905913_10156097834255386_2377402573667409815_oHUNGARIAN GOULASH
Serves 4-6 – syn free/SP

Ingredients:

  • 600g lean diced beef or pork (P)
  • 2 x 500ml cartons of passata (S)
  • 2 medium onions (S)
  • 1 large red pepper (S)
  • 2 red chilli peppers (S)
  • 400g mushrooms (S)
  • 1 large courgette (S)
  • 1 medium butternut squash (S)
  • 1 heaped tbsp paprika (F)
  • 0.5 tbsp ground cumin (F)
  • splash of balsamic vinegar (F)
  • splash of Worcestershire sauce (F)
  • 1 tsp sweetener (F)

Directions:

  • Cut all visible fat off the meat and bung it in the slow cooker.
  • Dice the onions and courgette, and cut the mushrooms however you like them (I slice mine).
  • De-seed the pepper and chilli peppers, and dice (finely dice the chillies).
  • Peel, de-seed and dice the butternut squash.
  • Chuck all the veg into the slow cooker.
  • Pour over the passata, add the spices and sweetener, and glug in the balsamic vinegar and Worcestershire sauce.
  • Give everything a good stir, and either set on low and leave it all day till dinner, or on high for 4-5 hours.
  • Check your goulash an hour or two before you plan to serve it. If the sauce is too thin, take the lid off and leave on high for an hour or two to thicken up a little.

I served mine with golden vegetable rice, but it would be equally good with potatoes or pasta, or even just to have as it is. If you like things really spicy, leave your chilli seeds in, and if you have smoked paprika, feel free to use that, or go half-and-half with the regular stuff if it takes your fancy. Mine was a beef goulash this time, but pork works every bit as well.

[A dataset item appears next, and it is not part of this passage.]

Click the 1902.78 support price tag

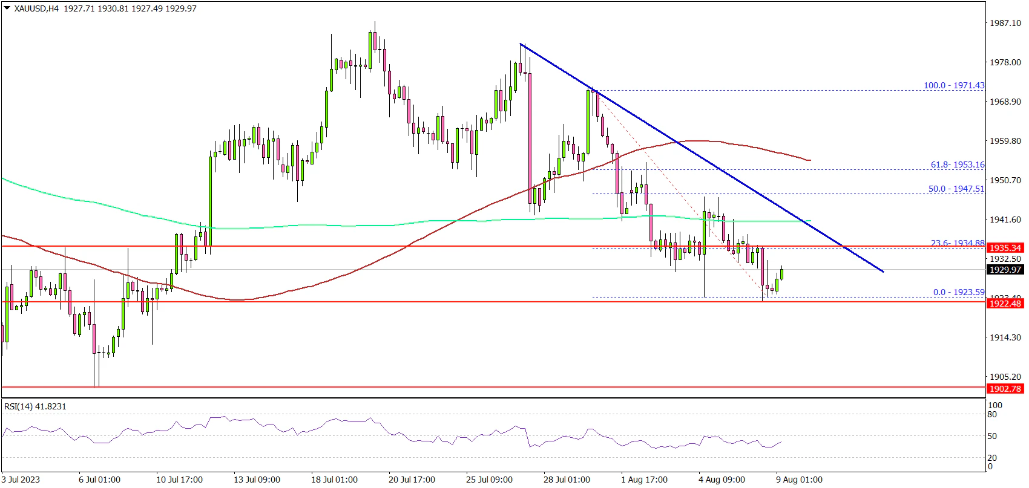click(1005, 389)
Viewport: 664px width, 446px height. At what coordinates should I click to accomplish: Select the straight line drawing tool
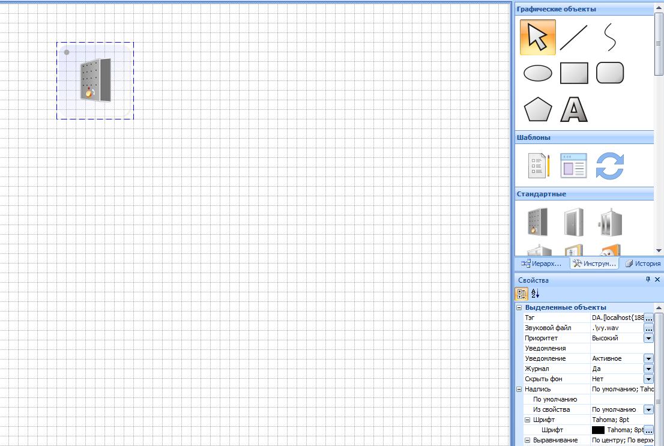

I don’t know how I got by before I got my slow cooker (indeed, I’ve had one for so many years now, I hardly remember a time before it!) – I love that I can jut chuck everything in the pot in the morning, go out for the day, and come home to a delicious, home-cooked meal, with next to no effort at all. If you don’t already have one, I highly recommend picking one up – you can get them very cheaply these days, for as little as a tenner in some places for a basic model (which is all you really need, to be honest!).